Raise your Screen – Your screen should be roughly arms length away from your eyes, with the top of your screen at eye level. It’s important that you aren’t bending your neck down to view the screen. Use books or a box to raise your screen up to eye level.
With your screen raised up, use a separate keyboard and mouse so that your elbows are aligned with the keyboard height. If needed, you can roll up a towel and place it under your wrists for extra support.
Stand Up Desk
Sitting for too long is hard on your body, so alternate your posture by standing up. You can make a stand-up desk by finding a surface in your home that is the right height for your child when standing. Raise the screen to eye level using a box or books and place the keyboard and mouse on a lower surface to maintain a 90-degree bend in your elbow. Standing on a yoga mat or anti-stress mat can reduce strain on your legs and lower back.

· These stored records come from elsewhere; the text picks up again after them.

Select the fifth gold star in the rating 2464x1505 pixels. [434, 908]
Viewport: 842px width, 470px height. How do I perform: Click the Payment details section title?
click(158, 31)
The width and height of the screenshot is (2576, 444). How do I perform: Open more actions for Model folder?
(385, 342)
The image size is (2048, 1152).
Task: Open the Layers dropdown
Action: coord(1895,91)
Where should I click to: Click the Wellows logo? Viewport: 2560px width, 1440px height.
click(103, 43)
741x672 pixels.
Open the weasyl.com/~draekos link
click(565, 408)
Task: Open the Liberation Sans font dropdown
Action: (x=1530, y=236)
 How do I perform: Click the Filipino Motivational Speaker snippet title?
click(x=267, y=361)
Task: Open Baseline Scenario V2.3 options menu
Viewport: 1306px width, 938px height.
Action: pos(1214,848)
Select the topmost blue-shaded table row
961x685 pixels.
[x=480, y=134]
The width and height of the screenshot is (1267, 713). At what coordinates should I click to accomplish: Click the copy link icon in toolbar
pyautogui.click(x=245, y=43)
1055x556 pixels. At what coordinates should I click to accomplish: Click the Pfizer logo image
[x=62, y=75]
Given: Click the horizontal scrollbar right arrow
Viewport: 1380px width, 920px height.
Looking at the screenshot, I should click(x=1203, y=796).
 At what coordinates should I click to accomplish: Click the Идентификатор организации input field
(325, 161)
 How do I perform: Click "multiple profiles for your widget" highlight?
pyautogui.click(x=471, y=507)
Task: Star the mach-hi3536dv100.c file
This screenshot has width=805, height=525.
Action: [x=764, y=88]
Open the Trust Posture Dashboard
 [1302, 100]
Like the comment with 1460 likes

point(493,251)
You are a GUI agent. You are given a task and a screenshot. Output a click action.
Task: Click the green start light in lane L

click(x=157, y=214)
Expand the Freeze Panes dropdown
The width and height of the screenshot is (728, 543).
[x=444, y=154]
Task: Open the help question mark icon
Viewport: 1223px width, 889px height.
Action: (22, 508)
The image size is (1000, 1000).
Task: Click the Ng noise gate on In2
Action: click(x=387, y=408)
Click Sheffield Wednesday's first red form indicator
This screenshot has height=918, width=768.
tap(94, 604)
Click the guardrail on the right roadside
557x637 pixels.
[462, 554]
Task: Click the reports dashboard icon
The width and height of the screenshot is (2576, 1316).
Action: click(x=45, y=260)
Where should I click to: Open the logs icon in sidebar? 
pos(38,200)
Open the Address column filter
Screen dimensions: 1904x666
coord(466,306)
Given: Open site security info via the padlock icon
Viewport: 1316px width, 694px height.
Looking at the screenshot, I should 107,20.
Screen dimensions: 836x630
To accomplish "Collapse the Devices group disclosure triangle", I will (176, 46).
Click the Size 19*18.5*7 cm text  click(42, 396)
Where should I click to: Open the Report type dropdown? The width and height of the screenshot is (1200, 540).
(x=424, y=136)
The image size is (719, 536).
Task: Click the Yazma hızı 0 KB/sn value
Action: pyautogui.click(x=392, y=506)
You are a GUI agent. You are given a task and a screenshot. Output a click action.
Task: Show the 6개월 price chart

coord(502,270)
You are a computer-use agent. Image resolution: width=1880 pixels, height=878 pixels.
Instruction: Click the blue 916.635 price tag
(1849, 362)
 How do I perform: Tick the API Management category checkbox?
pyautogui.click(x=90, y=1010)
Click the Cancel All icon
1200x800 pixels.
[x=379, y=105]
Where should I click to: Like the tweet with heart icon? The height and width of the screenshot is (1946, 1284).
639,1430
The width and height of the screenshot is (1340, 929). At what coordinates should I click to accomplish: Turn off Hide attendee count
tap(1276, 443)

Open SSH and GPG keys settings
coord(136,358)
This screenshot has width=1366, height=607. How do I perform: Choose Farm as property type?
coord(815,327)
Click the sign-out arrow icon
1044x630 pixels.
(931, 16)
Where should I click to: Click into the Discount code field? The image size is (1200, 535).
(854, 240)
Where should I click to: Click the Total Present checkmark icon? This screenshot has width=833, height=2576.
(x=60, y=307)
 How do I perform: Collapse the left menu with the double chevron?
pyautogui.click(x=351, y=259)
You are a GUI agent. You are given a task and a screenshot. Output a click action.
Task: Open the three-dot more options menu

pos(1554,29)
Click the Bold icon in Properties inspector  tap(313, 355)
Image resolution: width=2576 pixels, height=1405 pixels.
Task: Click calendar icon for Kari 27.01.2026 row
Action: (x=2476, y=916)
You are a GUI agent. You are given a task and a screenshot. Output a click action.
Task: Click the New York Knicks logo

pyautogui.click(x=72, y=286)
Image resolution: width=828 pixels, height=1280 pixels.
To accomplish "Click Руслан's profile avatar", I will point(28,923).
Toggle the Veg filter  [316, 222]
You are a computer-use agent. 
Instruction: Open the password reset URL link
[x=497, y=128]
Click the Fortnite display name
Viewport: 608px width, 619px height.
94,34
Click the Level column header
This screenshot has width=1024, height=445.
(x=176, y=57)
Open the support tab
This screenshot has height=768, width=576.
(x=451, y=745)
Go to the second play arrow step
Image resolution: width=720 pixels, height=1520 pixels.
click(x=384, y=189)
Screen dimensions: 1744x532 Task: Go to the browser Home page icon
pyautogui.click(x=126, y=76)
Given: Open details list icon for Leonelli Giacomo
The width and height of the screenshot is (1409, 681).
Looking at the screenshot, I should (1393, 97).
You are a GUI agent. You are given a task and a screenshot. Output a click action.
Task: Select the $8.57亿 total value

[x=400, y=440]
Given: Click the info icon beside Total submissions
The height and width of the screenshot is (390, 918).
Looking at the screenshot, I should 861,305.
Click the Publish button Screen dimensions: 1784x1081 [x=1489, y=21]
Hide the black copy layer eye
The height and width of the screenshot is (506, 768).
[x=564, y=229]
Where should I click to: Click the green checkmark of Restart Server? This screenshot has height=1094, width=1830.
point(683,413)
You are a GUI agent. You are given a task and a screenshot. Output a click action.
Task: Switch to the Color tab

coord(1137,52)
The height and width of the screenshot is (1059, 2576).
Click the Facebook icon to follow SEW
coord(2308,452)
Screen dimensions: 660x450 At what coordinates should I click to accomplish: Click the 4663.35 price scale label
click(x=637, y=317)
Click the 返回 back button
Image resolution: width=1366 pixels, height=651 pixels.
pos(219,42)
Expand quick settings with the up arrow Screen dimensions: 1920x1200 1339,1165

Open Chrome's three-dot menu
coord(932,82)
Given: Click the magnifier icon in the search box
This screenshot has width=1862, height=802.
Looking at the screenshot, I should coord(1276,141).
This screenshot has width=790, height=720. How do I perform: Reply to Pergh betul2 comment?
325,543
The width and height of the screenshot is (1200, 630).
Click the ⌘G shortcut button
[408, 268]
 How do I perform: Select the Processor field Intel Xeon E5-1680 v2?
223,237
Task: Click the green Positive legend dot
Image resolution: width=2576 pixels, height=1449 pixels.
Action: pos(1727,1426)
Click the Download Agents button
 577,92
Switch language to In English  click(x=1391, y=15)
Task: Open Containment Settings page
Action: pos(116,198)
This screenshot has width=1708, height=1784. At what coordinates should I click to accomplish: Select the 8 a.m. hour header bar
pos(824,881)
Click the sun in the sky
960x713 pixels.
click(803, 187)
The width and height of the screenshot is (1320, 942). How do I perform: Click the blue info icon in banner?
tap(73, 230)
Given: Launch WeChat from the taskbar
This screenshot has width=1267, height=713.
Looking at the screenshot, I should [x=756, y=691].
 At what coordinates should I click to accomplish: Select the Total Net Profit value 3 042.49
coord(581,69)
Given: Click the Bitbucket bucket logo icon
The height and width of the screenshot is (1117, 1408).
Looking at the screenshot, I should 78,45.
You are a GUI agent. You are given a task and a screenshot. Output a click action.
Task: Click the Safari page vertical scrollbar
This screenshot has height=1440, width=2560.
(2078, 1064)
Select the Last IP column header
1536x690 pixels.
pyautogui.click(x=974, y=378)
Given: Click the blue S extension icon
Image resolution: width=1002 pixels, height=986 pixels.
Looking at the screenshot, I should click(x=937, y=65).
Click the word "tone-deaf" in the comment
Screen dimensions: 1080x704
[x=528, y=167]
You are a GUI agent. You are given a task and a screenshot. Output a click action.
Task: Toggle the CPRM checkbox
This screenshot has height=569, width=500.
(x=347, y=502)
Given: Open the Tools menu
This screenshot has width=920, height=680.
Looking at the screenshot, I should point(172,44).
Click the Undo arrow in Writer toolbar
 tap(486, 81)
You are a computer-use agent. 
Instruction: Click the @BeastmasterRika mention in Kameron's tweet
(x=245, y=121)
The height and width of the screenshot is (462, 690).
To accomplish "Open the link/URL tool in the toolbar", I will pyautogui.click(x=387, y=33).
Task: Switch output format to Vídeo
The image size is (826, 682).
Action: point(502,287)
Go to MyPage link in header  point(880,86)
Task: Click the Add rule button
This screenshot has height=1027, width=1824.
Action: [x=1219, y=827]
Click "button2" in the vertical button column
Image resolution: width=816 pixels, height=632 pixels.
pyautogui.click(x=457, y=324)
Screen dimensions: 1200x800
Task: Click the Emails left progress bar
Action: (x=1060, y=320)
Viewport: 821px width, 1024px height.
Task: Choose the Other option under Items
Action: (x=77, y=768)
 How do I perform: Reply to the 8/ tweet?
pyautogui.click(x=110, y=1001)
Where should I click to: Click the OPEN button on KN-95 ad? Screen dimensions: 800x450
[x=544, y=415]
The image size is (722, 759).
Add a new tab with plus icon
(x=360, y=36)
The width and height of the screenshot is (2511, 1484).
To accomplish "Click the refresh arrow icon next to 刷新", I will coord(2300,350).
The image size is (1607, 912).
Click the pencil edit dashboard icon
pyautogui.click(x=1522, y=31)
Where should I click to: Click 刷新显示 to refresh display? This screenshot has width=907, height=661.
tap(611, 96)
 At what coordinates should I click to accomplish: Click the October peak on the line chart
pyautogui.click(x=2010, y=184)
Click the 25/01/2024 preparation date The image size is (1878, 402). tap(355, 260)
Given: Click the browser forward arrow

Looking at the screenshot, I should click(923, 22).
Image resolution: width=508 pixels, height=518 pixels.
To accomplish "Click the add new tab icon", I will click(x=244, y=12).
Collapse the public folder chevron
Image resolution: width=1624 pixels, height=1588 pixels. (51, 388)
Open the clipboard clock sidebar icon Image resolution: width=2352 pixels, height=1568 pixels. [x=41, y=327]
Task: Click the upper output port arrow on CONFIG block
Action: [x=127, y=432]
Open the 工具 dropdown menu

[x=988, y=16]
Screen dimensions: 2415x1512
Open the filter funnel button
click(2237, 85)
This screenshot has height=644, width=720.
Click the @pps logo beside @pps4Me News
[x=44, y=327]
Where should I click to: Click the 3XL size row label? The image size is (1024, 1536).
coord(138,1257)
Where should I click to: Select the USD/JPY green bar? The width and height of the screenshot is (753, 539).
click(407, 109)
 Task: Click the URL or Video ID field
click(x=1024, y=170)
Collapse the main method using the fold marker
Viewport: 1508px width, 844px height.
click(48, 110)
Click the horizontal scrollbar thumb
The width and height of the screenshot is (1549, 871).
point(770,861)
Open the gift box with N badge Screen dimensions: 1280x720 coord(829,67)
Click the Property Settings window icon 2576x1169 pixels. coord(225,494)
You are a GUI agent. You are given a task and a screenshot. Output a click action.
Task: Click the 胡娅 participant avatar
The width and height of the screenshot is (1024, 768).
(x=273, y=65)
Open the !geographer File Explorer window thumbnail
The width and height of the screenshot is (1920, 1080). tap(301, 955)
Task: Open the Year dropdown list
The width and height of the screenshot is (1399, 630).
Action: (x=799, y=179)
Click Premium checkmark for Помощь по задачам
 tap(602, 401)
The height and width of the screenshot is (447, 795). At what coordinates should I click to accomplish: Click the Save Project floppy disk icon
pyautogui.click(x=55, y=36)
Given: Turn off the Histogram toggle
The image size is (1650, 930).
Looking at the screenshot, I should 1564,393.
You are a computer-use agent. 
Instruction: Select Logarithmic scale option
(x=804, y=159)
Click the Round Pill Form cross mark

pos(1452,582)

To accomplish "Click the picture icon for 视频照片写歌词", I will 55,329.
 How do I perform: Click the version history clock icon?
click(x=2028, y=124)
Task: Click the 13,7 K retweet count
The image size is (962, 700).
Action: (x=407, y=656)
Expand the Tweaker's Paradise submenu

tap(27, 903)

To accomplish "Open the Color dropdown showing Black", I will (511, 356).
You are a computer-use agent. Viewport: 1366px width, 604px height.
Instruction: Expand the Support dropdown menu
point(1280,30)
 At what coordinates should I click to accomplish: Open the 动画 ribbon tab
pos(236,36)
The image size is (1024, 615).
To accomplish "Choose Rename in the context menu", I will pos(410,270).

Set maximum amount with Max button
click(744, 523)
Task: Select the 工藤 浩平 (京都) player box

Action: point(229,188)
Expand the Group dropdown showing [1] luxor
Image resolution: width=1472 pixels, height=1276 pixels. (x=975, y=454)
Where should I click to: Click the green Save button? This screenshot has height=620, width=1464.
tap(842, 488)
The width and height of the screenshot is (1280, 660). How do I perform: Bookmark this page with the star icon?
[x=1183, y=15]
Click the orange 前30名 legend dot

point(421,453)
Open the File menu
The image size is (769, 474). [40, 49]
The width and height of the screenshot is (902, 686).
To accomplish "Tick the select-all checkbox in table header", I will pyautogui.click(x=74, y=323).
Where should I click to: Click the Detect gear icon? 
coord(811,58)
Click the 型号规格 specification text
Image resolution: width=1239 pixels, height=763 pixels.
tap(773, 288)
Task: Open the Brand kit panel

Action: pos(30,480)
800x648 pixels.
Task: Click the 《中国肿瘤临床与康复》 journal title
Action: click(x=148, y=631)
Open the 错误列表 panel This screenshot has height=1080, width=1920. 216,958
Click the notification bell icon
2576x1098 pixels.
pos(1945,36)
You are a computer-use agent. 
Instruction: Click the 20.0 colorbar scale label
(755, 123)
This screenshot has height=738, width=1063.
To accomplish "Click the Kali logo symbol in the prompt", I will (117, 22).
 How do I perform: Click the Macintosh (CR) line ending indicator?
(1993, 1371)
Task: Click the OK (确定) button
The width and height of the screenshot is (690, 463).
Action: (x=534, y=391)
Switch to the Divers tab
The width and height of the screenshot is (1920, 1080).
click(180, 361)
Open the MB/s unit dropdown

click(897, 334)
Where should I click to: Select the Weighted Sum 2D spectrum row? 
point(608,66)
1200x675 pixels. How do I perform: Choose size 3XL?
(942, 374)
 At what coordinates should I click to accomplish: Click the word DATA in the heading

It’s important to alternate your postures throughout the day.
Stretch and Move
Physical activity is critical for children. Incorporate some physical exercise into the daily learning routine, and aim to take a break every 30 minutes to move.
These breaks are also important to give your eyes a break to avoid eye strain. When viewing your mobile device, make sure to position it at eye level rather than stretching your neck forward to look down. Check out more information on how to avoid Tech Neck.
Working from the Couch
Working from the couch is not recommended, as the seat does not allow you to maintain good sitting posture which can lead to back pain. If you need to work from the couch, only do so for a short period of time.
Avoid slouching back on the couch with your head straining forward to see the laptop on your knees and avoid sitting on the edge of the couch hunched over your paper on a coffee table.
It’s important to move your hips all the way to the back of the couch, feet out in front of you. Use a pillow to support your lower back. Place a pillow on your knees to raise your device higher and avoid bending your neck forward.
Working from the Bed
We know that kids like to move around and are less likely to stay seated for long periods of time. Often, kids will work from their bed or the floor. If you need to work from these alternate spaces, only do it for a short period of time.
Avoid laying on your back and propping your head up with pillows or sitting cross-legged on the floor leaning over the laptop. These positions can lead to back and neck strain, headaches, and knee and hip issues.
Sit with your hips back against the wall or headboard. Use a pillow to support your lower back and place another pillow on your lap to raise your laptop up higher.
We hope these tips help you set up your workstation at home to make the most of your school day!